- **Dataset content**
-*-*-

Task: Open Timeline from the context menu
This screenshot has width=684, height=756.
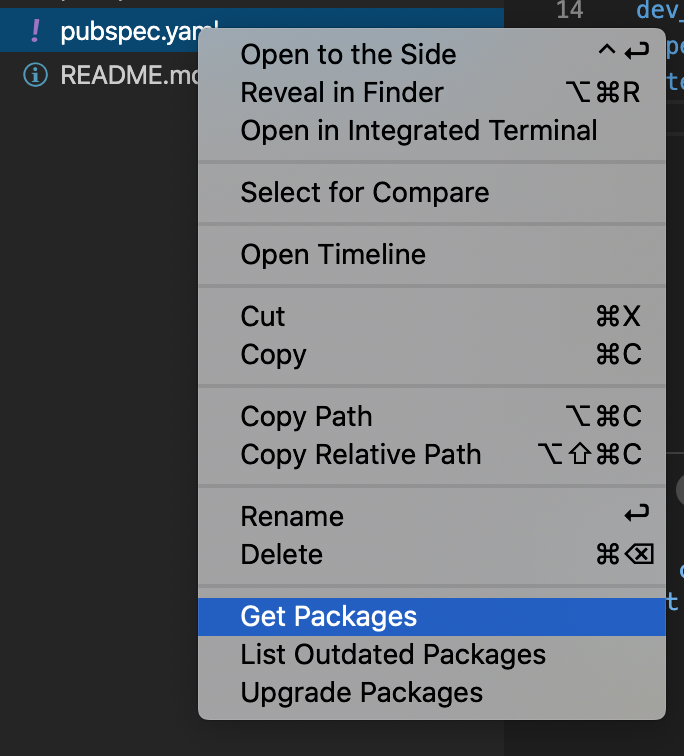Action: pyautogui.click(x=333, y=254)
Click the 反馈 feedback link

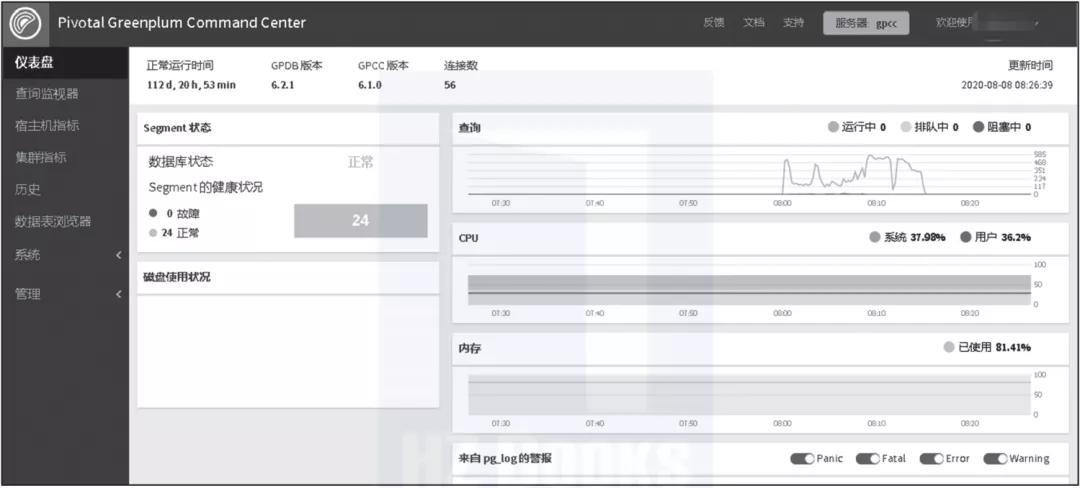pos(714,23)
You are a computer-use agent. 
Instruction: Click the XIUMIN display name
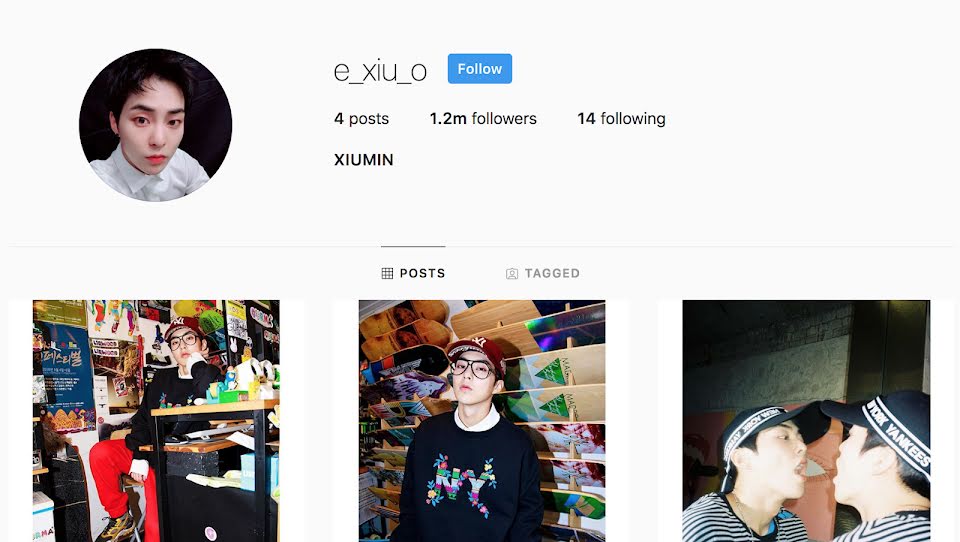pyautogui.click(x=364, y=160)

-*-*-

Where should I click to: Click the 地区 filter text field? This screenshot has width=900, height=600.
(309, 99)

-*-*-

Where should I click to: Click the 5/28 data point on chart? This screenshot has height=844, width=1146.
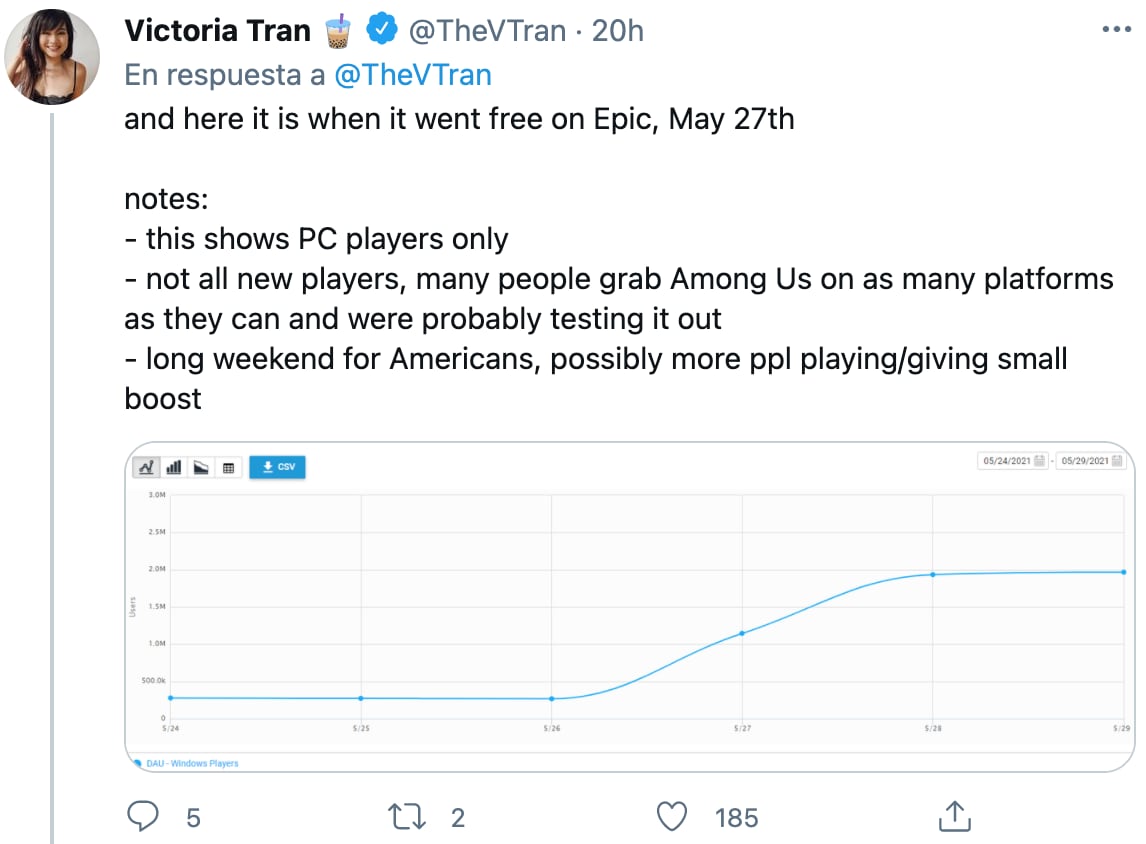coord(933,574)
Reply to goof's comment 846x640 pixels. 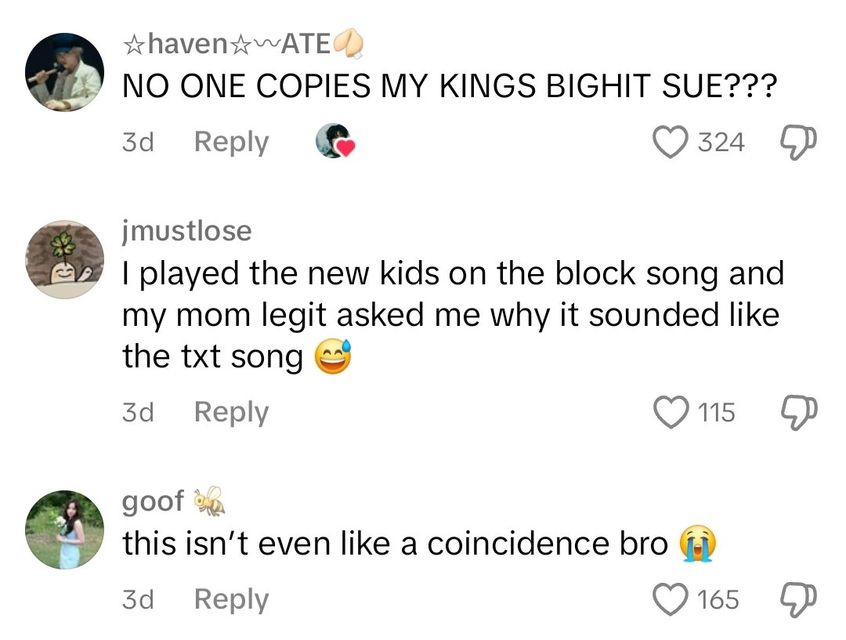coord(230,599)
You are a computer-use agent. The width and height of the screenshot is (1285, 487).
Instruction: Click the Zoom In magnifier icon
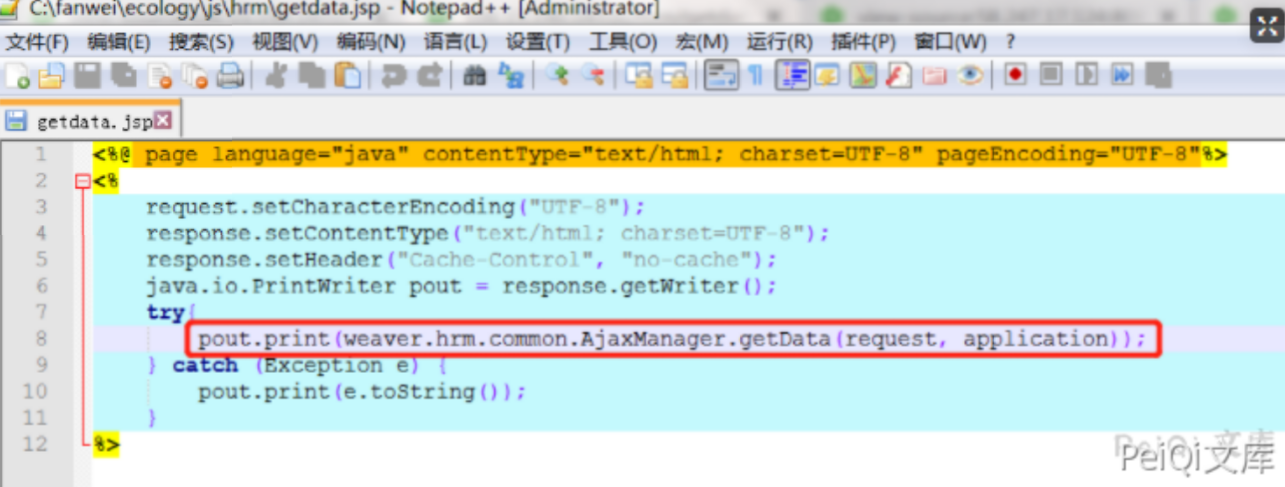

-*-*-

Rewrite the lines starting at the line that contains "Task: Open Timeline from the context menu" and ending at the line that contains "pyautogui.click(x=364, y=160)", both included, along with their requests, and increase every coordinate in the answers by 29. Give only these lines, and leave the pictures out.

- **Written solution**
Task: Open Timeline from the context menu
This screenshot has width=684, height=756.
Action: pyautogui.click(x=362, y=283)
Click the 反馈 feedback link

pos(743,52)
You are a computer-use agent. 
Instruction: Click the XIUMIN display name
pyautogui.click(x=393, y=189)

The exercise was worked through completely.